Ainsi, tous les jours, notre cœur de parent, de professeur, d’éducateur, doit résonner de cette petite musique : se réjouir de ce que la capacité que nous cherchons à faire grandir soit déjà présente à l’intime de chaque enfant, marque de sa ressemblance avec Dieu, lieu de sa dignité de personne. Ne déplorons pas les résistances et les conflits, mais sachons y voir le mystère même qui règne dans le cœur des petits et des grands. C’est le mystère de la liberté humaine, tout à la fois fragile et inviolable, déjà là mais toujours en devenir, qu’il s’agit de respecter et de faire grandir.

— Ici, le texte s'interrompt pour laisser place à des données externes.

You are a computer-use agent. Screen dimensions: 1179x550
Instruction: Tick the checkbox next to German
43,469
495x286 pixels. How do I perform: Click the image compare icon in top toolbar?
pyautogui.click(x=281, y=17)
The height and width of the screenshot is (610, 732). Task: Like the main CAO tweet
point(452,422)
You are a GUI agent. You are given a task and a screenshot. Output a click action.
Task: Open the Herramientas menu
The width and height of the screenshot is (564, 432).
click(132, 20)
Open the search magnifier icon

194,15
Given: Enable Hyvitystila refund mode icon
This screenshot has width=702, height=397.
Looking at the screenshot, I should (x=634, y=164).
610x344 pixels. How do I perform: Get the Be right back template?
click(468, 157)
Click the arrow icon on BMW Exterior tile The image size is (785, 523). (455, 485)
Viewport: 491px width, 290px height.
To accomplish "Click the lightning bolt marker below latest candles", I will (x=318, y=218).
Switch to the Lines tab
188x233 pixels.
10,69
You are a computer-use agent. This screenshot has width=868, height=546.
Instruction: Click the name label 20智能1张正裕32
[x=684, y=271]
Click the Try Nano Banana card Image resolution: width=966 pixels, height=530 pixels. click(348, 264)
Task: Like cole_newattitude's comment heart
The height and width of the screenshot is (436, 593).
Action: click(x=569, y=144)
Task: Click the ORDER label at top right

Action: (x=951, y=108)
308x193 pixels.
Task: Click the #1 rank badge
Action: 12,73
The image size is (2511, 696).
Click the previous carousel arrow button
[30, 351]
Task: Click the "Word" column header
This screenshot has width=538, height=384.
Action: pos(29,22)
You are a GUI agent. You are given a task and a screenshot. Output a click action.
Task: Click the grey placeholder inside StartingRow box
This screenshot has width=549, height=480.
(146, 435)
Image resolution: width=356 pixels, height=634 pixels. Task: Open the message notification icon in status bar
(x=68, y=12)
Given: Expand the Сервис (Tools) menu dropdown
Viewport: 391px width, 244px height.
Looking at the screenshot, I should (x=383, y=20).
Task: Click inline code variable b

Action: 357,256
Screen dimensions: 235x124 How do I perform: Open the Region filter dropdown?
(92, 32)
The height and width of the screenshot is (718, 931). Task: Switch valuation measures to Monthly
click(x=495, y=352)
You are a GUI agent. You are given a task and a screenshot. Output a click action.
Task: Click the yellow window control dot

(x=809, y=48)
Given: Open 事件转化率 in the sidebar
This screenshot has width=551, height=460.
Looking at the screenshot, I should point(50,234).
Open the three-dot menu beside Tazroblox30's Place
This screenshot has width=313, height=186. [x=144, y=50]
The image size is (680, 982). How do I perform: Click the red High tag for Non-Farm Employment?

Concrètement cela veut dire : remercier pour un service rendu, même s’il était écrit sur le fameux tableau des tours de service affiché sur le frigidaire. Remercier pour la douche prise sans bloquer la salle de bains pendant deux heures et demi, complimenter sur les chaussures qui ne sont pas restées traîner dans l’entrée même si autour c’est quand même un peu le bazar, encourager à continuer. À chaque fois que l’on remercie, que l’on félicite, que l’on encourage, on diffuse le message suivant : tu as le choix, tu aurais pu faire autrement, et tu as préféré ce qui fait du bien. On pointe de façon positive l’expérience même de la liberté : être capable de donner le meilleur de soi-même.
C’est ainsi, l’éducation est un combat, mais ce n’est pas un combat contre ceux qui nous sont confiés, c’est un combat avec eux, car donner le meilleur de soi-même est toujours une conquête. Et cette conquête est l’affaire de toute une vie.